_Textauszug_.

============================================================

Deutsche Gesellschaft für Präventivzahnmedizin

Wie sinnvoll ist der Einsatz von Pro- und Präbiotika bei Parodontitis?

nb/pm
Zahnmedizin
Die Ernährung wirkt sich auf gingivale und parodontale Erkrankungen aus. Ob Pro- und Präbiotika aber auch gezielt als Präventionsmaßnahme eingesetzt werden sollten, wurde auf dem diesjährigen Kongress der Deutschen Gesellschaft für Präventivzahnmedizin (DGPZM) in Dortmund diskutiert.

Das mit der Entstehung von Parodontitis eng verbundene Bakterium Porphyromonas gingivalis ist in geringer Anzahl natürlicher Bestandteil des Keimspektrums einer gesunden Mundhöhle. Es wird unter physiologischen Bedingungen von zahlreichen kommensalen Bakterienspezies an einem krankheitsauslösenden Überwachsen gehindert.

Prof. Dr. Ulrich Schlagenhauf, Leiter der Abteilung Parodontologie am Universitätsklinikum in Würzburg, präsentierte auf dem Kongress "Kinderzahnheilkunde meets Zahnerhaltung" der Deutschen Gesellschaft für Präventivzahnmedizin (DGPZM) in Dortmund Beispiele für den erfolgreichen Einsatz von Pro- und Präbiotika in der Zahnmedizin.

============================================================

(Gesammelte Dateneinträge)
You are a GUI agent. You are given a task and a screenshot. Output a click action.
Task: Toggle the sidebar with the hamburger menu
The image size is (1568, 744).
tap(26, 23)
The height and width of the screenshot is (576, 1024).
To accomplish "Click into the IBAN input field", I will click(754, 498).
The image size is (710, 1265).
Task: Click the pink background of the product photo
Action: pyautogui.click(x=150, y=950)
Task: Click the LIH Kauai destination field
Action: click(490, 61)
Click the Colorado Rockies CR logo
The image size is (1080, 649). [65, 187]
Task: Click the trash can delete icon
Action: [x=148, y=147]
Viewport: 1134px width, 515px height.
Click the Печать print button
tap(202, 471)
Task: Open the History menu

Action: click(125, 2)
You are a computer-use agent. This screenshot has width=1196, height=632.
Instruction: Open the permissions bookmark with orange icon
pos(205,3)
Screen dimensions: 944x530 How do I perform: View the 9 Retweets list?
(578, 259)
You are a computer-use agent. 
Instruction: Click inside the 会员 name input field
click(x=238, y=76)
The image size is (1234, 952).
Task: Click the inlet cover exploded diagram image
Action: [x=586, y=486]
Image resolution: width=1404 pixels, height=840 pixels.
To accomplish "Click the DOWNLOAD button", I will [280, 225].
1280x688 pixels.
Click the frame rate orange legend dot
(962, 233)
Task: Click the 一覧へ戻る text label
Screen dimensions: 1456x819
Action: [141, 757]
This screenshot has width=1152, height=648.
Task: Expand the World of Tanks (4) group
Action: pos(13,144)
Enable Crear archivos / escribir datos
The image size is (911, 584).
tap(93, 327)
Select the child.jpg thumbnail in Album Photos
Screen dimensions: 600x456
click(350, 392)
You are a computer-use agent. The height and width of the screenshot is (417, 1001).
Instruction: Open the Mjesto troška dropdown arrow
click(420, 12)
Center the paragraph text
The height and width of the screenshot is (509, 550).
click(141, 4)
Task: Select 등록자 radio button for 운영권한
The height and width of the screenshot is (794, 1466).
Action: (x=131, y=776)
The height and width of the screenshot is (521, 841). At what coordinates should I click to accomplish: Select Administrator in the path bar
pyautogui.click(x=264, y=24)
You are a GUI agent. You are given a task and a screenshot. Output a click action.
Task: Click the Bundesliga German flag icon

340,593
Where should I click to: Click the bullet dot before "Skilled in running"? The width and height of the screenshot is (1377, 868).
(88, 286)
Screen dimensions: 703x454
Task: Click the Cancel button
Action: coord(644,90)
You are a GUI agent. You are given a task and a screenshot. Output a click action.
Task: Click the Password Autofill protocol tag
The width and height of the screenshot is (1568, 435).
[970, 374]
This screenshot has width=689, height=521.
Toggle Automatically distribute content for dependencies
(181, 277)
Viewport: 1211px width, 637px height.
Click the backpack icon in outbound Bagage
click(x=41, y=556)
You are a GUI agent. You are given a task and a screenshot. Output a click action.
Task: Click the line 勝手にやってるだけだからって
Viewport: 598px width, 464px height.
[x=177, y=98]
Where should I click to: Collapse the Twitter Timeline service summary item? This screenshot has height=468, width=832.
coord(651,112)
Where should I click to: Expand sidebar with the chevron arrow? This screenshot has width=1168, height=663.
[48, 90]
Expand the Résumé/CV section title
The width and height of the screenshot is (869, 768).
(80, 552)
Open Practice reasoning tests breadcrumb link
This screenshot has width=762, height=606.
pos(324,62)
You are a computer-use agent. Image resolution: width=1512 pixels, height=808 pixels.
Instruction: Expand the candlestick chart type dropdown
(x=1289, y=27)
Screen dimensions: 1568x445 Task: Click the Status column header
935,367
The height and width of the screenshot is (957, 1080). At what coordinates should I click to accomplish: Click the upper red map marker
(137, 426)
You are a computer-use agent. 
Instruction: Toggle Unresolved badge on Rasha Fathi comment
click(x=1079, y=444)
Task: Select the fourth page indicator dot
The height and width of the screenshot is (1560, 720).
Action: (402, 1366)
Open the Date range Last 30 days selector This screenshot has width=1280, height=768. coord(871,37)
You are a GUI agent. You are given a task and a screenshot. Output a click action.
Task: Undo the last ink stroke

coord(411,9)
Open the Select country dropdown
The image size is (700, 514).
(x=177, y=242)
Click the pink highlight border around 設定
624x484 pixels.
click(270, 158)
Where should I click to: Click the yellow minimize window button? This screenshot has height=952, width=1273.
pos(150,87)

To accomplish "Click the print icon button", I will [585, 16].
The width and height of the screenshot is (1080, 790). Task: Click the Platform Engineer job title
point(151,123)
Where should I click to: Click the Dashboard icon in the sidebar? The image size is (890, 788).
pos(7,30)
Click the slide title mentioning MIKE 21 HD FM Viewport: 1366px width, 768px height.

============================================================

_Ihre Aufgabe_.
Ändern Sie den Abschnitt im Text über Pro- und Präbiotika bei Parodontitis von „Wie sinnvoll ist“ bis „in Dortmund diskutiert.“, indem Sie „Präventionsmaßnahme“ durch „Vorsorgemaßnahme“ ersetzen, und geben Sie ihn danach vollständig wieder.

_Lösung der Aufgabe_.
Wie sinnvoll ist der Einsatz von Pro- und Präbiotika bei Parodontitis?

nb/pm
Zahnmedizin
Die Ernährung wirkt sich auf gingivale und parodontale Erkrankungen aus. Ob Pro- und Präbiotika aber auch gezielt als Vorsorgemaßnahme eingesetzt werden sollten, wurde auf dem diesjährigen Kongress der Deutschen Gesellschaft für Präventivzahnmedizin (DGPZM) in Dortmund diskutiert.